--- EXERCICES À FAIRE ---
• a. Quelles maisons d'édition l'extrait sur l'Archivio et le Prix Pieve nomme-t-il ?
• b. Recopiez mot pour mot le passage de l'extrait sur l'Archivio et le Prix Pieve, de "Chaque texte est" à "sa destination première.".
• c. Rédigez la suite de l'extrait sur l'Archivio et le Prix Pieve, en partant de sa dernière phrase.

--- EXTRAIT ---
====
Entre 1985 et 2000, une quinzaine d'écrits de ce type ont été récompensés par une somme d'argent et par la publication, chez divers éditeurs. Par la suite, de nombreux autres textes ont été imprimés et diffusés grâce aux contributions de sponsors occasionnels ou de personnes privées. En 1991 est née la collection " Diario Italiano " chez l'éditeur Giunti qui a publié une vingtaine de textes extraits de notre Archivio, et, en 1995, " Baldini & Castaldi " a commencé à faire la même chose avec les textes primés chaque année, jusqu'en 1999, année où Mursia a voulu être l'éditeur du Prix Pieve. Le Prix 1999 a récompensé un texte dérangeant, celui d'une jeune sarde, maltraitée par sa famille et par son mari, qui dénonce violences et privations. Après de nombreux refus éditoriaux, cette histoire est devenue un livre grâce à l'intervention d'une petite maison d'édition de Rome, Malatempora.


Chaque texte est en événement
Ainsi fait son chemin l'idée que même à partir de certains documents personnels, étrangers à la logique du marché, on peut extraire un filon nouveau de littérature non cultivée (ou peut-être " semicultivée "), possédant à coup sûr la vivacité adaptée à l'époque dans laquelle nous vivons. En attendant l'Archivio est fréquenté et consulté par des étudiants, des journalistes, des écrivains, des scénaristes et auteurs de textes pour la télévision et la radio. La confrontation des textes permet souvent d'établir des parallèles et des convergences qui conduisent parfois à des rencontres entre les faits du passé qui y sont décrits. La microhistoire, contenue dans les témoignages recueillis, incite à valoriser chaque segment de vie, quelle qu'ait été sa destination première.
A propos de ces valorisations inédites des documents personnels, Philippe Lejeune, auteur du Pacte autobiographique, est d'accord avec nous qui hasardons le mot " magie " pour certains rapprochements entre la poétique du passé et l'approche scientifique des histoires autobiographiques, de quelque niveau qu'elles soient. Lejeune affirme que " les textes autobiographiques ne doivent pas être considérés seulement comme des documents utiles à l'étude des événements historiques, mais comme des faits historiques en eux-mêmes intéressants et significatifs ".
====
--- DONNÉES ENREGISTRÉES ---
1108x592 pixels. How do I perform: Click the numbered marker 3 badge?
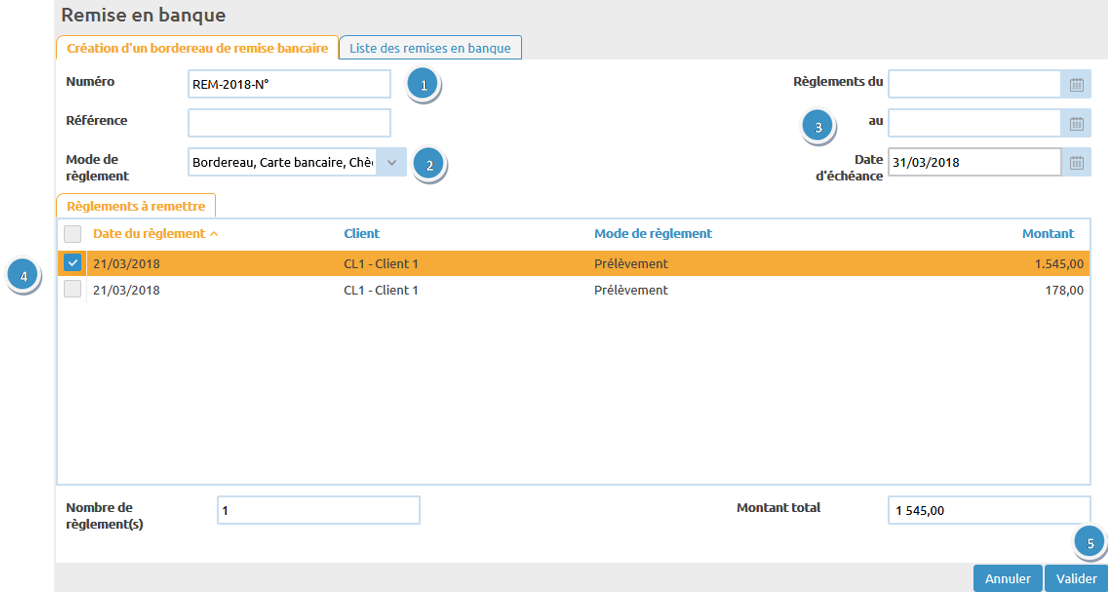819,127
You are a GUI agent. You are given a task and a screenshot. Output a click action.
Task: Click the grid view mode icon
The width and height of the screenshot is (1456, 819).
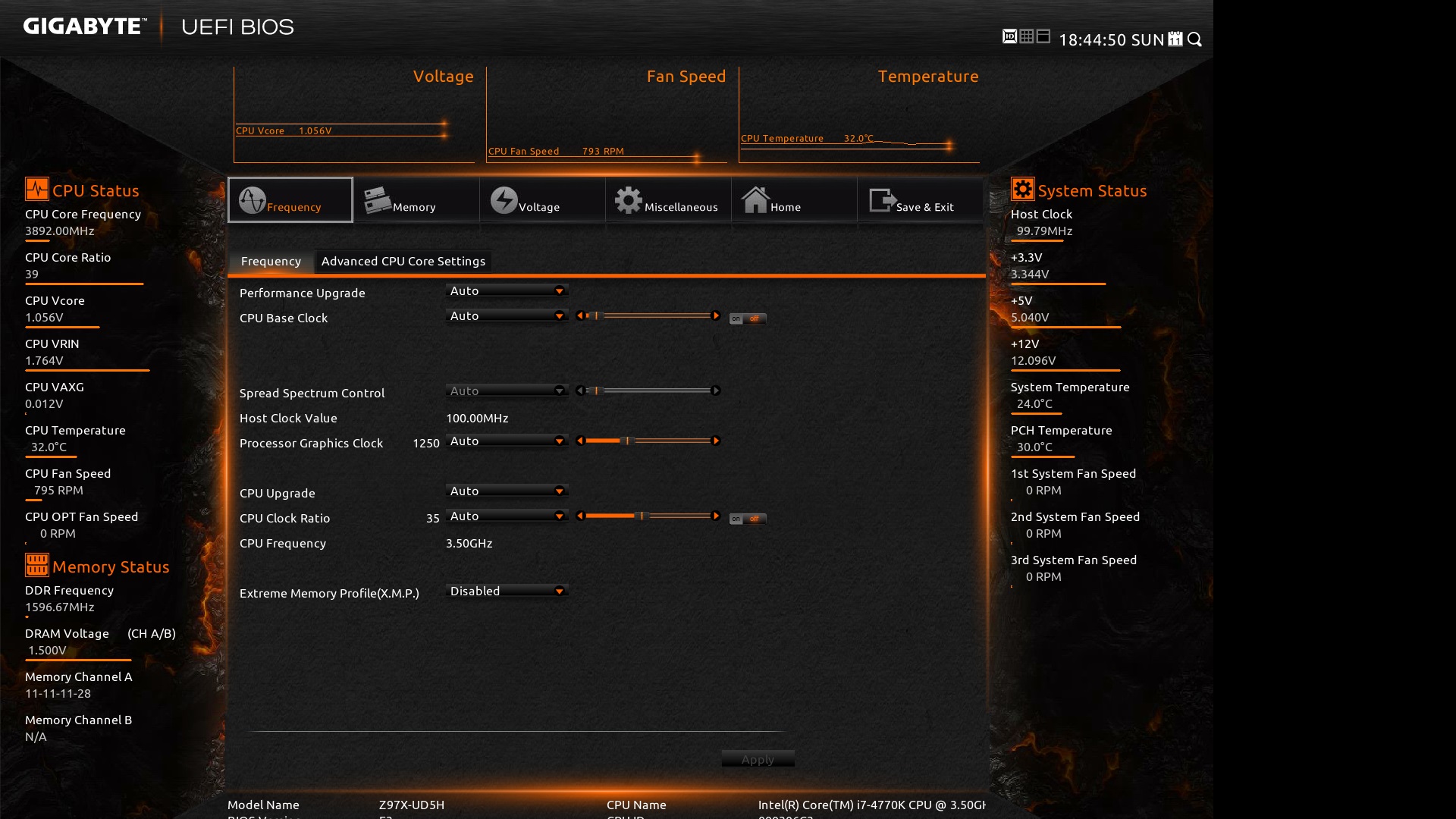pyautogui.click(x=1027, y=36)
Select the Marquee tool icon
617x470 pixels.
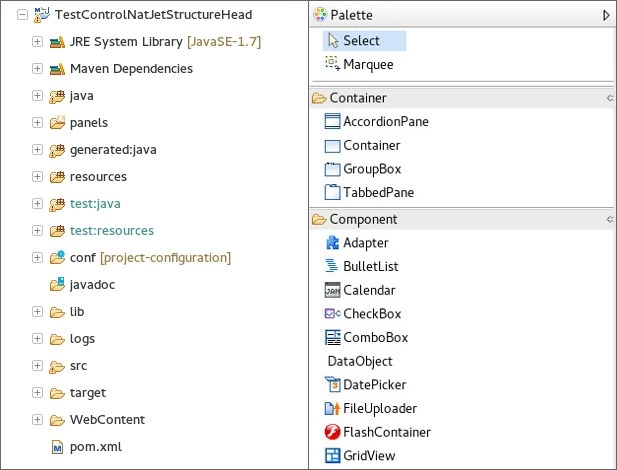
====
--- LES RÉPONSES ---
• a. Giunti, Baldini & Castaldi, Mursia, Malatempora

• b.
Chaque texte est en événement
Ainsi fait son chemin l'idée que même à partir de certains documents personnels, étrangers à la logique du marché, on peut extraire un filon nouveau de littérature non cultivée (ou peut-être " semicultivée "), possédant à coup sûr la vivacité adaptée à l'époque dans laquelle nous vivons. En attendant l'Archivio est fréquenté et consulté par des étudiants, des journalistes, des écrivains, des scénaristes et auteurs de textes pour la télévision et la radio. La confrontation des textes permet souvent d'établir des parallèles et des convergences qui conduisent parfois à des rencontres entre les faits du passé qui y sont décrits. La microhistoire, contenue dans les témoignages recueillis, incite à valoriser chaque segment de vie, quelle qu'ait été sa destination première.

• c.
Il nous a donc semblé opportun de les mettre à la disposition du public et en rapport entre eux, en les faisant revivre. Nous étions partis d'une intuition semblable à celle de Lejeune : nous nous demandions comment faire pour localiser " tous ces textes anonymes qui échappent aux archives publiques et sont exposés à la perte ou à la destruction lors des transmissions familiales ". Et depuis que nous avons mis sur pied l'Archivio, les auteurs nous offrent leurs textes pour en garantir la conservation après leur mort, ou simplement pour être lus.
Un jour, une autobiographe octogénaire s'est adressée à l'Archivio de Pieve : " J'aurais voulu qu'au moins une personne me lise pour ne pas penser que – n'ayant eu ni mari ni enfants – je serais passée dans cette vie sans que personne ait remarqué ma présence, sans laisser la moindre petite trace ".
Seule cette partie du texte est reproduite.